[Opening Supplied entries section]

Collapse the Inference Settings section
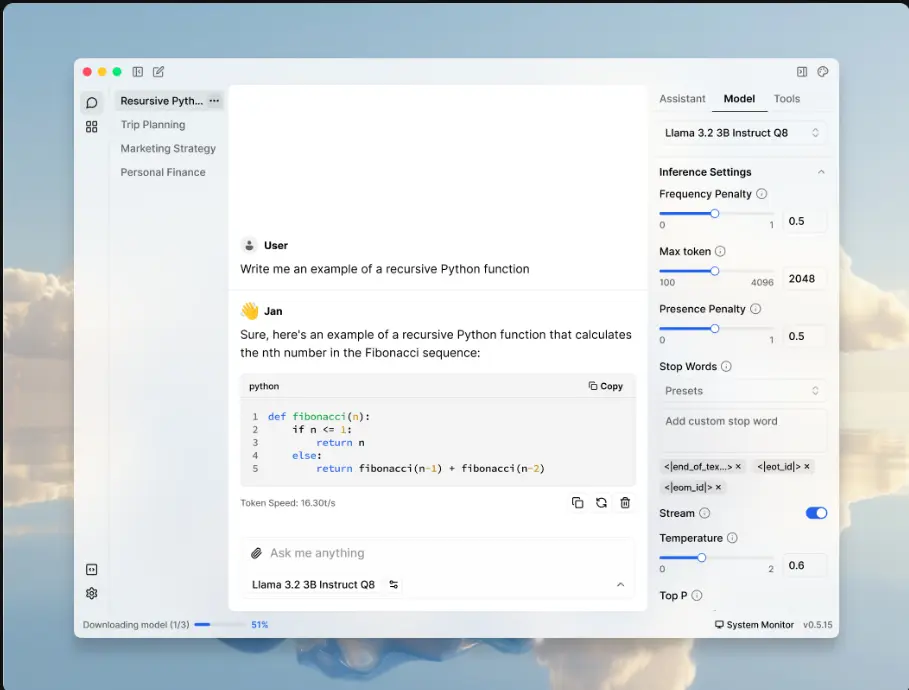 tap(821, 172)
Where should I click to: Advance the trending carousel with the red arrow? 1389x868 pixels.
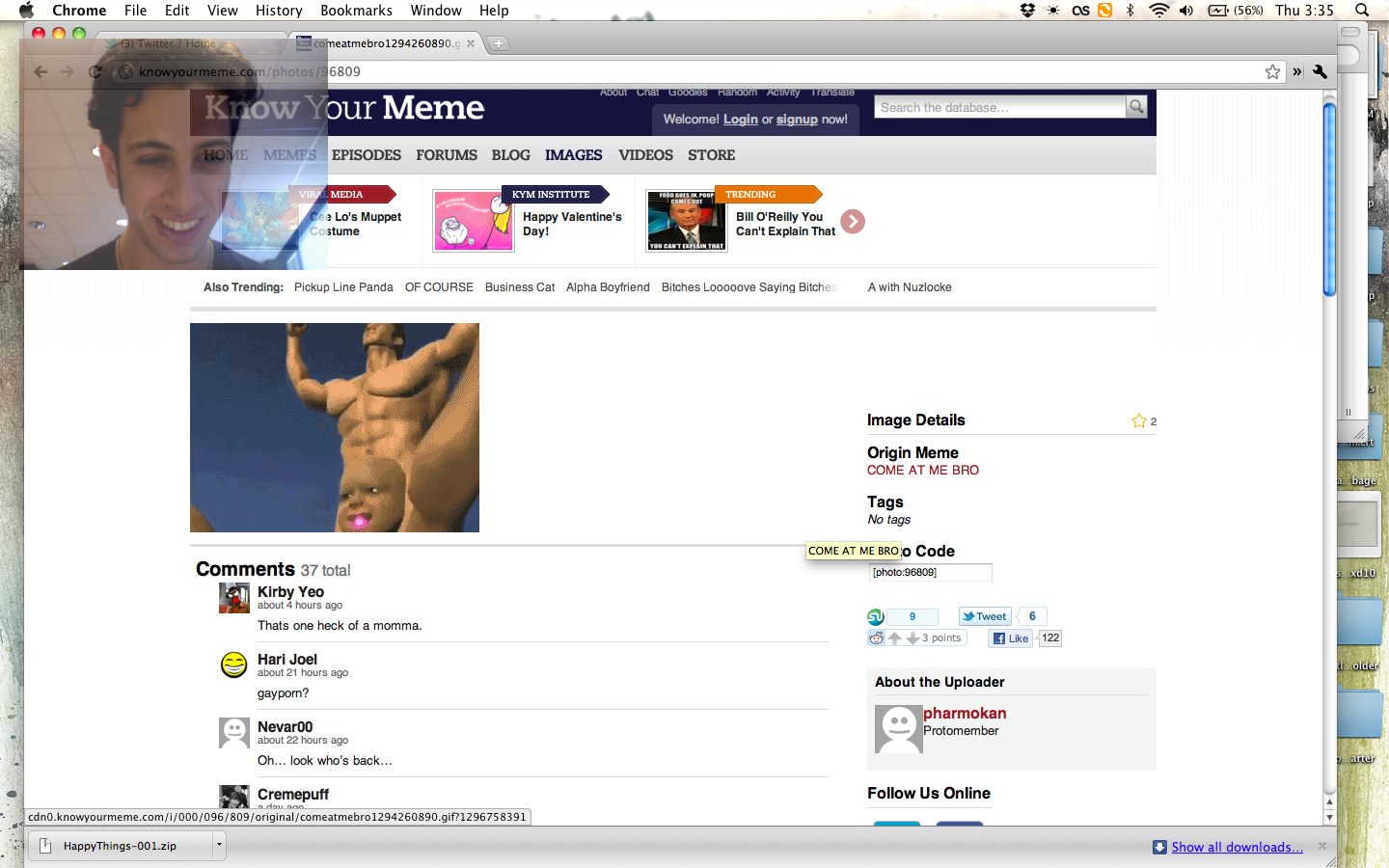(x=853, y=222)
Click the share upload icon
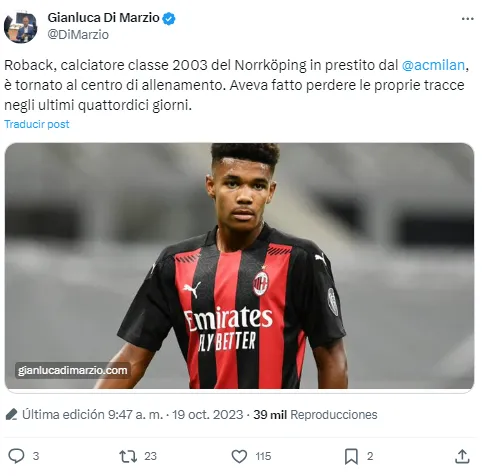The height and width of the screenshot is (476, 482). pos(462,456)
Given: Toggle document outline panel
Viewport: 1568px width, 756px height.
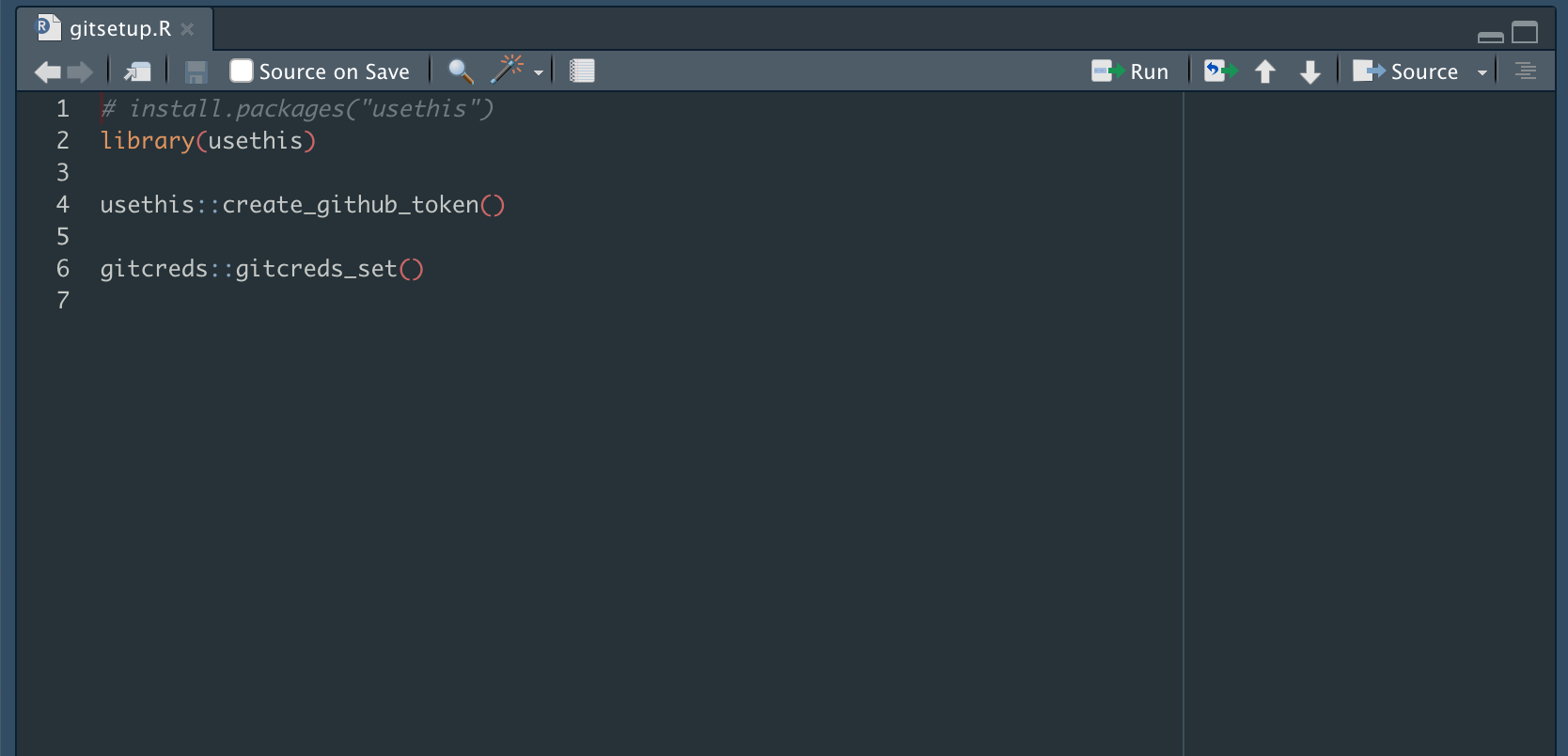Looking at the screenshot, I should pyautogui.click(x=1526, y=71).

[Closing Supplied entries section]

# [How to complete this task]
Only the wording of the records is wanted: copy it all exactly and omit the pictures.

# [Response area]
Collapse the Inference Settings section
 tap(821, 172)
Where should I click to: Advance the trending carousel with the red arrow? 1389x868 pixels.
(x=853, y=222)
Click the share upload icon
The height and width of the screenshot is (476, 482). pos(462,456)
Given: Toggle document outline panel
Viewport: 1568px width, 756px height.
Looking at the screenshot, I should pyautogui.click(x=1526, y=71).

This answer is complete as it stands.